We’ll never again have to be told twice to leave a surfers-only section of the ocean.

SURF RUGS: “Baldness and Hair Loss,” another chapter, contains this moondogger’s question: “Do you know anyone with a hair replacement system that surfs, and if you do, can you tell me if it holds up in decent-sized waves?” (It’s a question we’ve idly wondered about, inasmuch as we have a chrome dome.)

The doctor / authors, Mark Renneker, Kevin Starr and Geoff Booth, say they’ve heard that ersatz curls can withstand heavy surf but recommend “wearing a neoprene hood or cap.”

They also offer another option: “Have a sex-change operation.

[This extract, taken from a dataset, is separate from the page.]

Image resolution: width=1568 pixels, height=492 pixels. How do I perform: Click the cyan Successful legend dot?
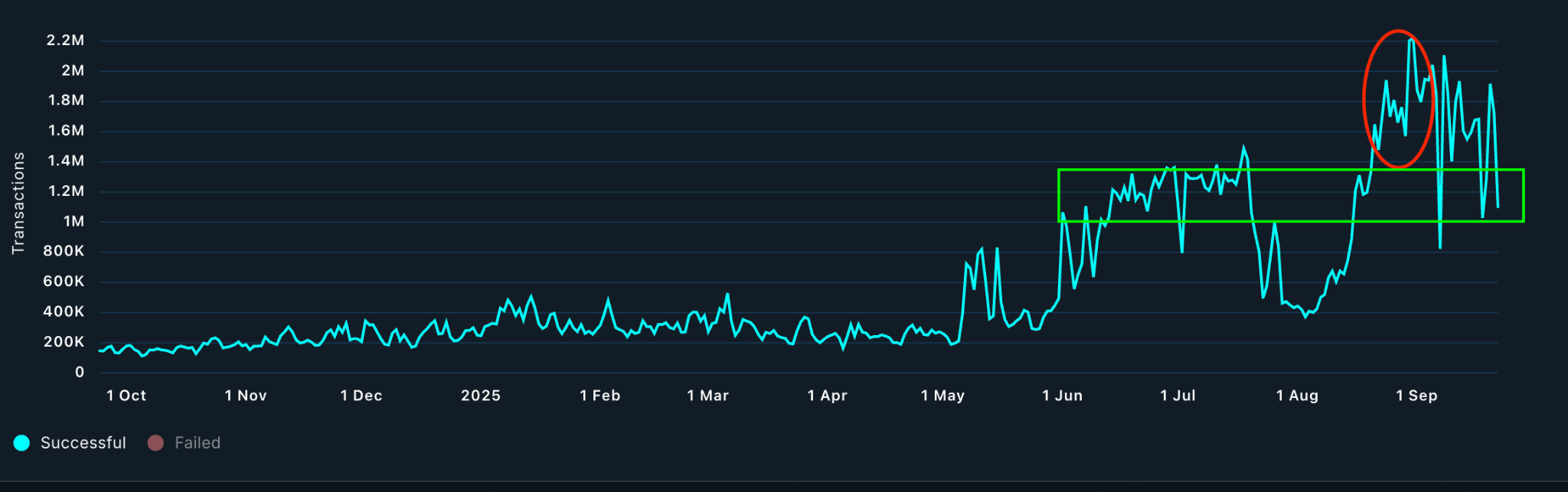(x=21, y=443)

As outrageous as this option sounds, we include it as a way of bringing out the fact that without testosterone--the male hormone produced by the testes--baldness is uncommon.”

Plus, you wouldn’t have to worry about one of the above chapters.

DUELING SIGNS: We found a hotel in the City of Commerce that seems to have a temporary identity crisis. Maybe one of the signs is on Michigan time.

miscelLAny Screenwriters all over town are no doubt hammering out stories about the U.S. Marine who survived 36 hours in the Arabian Sea after falling off an aircraft carrier the other day. He survived, his father said Wednesday, because he turned his trousers into a life preserver by tying knots in the legs and filling them with air. Well, the Marine’s name--Zachary Mayo--does have proven star appeal, points out film buff Jeff Bliss. It was also the name of the Richard Gere character in the movie, “An Officer and a Gentleman.”